As a former literature student, I have a tendency to analyse books, especially by authors from countries where the native language is not English, like India (where I am from). And this analysis generally reveals concepts and themes that hang too heavily on my mind. Simply because when I pick up a book, I just expect to be transported to a world as far away from reality as possible (that’s why fantasy and sci-fi work really well for me).
However, the occasional book comes along, where I get to just enjoy a story without thinking too deeply about cultural references, symbolism, stereotypes and so on. One such book was Lavanya Shankaran’s Red Carpet. It’s a collection of short stories about the lives of characters who live in Bangalore. Light and easy to relate to, this book is a fast read. It does not linger too long on inane details (a technique that many authors use too frequently, so much so that the reader is forced to focus on these details and feel like the plot has been left behind).
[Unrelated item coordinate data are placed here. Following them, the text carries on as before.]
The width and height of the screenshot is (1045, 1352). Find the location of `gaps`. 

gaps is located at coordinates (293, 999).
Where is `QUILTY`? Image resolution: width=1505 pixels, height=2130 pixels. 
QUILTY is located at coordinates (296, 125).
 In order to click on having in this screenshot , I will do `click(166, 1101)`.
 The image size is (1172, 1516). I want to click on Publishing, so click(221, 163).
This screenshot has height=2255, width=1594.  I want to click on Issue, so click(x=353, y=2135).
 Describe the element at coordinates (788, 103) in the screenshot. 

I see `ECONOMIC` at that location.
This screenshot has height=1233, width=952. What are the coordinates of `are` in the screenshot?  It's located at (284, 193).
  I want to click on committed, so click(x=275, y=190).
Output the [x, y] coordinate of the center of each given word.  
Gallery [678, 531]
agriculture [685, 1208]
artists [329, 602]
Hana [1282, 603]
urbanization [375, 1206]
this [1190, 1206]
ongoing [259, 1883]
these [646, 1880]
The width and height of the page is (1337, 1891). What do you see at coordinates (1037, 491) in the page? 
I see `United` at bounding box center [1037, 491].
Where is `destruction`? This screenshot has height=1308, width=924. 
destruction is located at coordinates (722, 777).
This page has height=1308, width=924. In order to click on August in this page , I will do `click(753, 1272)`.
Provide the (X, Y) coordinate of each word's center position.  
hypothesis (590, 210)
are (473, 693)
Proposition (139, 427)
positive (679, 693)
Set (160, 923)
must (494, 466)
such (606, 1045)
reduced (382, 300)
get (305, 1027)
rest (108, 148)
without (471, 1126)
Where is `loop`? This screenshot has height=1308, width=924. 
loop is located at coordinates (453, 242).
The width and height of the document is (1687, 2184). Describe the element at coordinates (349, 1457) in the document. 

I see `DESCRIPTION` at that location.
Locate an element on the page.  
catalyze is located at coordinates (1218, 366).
Or, take for instance Anita Nair’s Ladies Coupe. Though I read this at least 12 years ago, I remember this book to have impacted me very gently. I read it at a time when I had just started questioning concepts about love, companionship, independence etc (you get the drift). And along came this book that again very simply explored these topics through the protagonist, Akhila, who takes a trip to Kanyakumari in a ladies coupe and tries to find answers to her dilemma through the lives of five other women in the train compartment.
Of course there have been unpleasant experiences with books like God of Small Things by Arundhati Roy and Sultry Days by Shobha De. I was happier with these books off my shelf and out of my life than with them around me. Way happier. These were some of the last few books that I picked up by Indian authors, and I’ve hoped they are not the last. I’ve hoped a lot.
And I think it’s time to spark that hope again. I’m ready to try my hand again at good books by Indian authors, and to uncover some interesting reads. What made this happen? Chinua Achebe’s A Man of the People.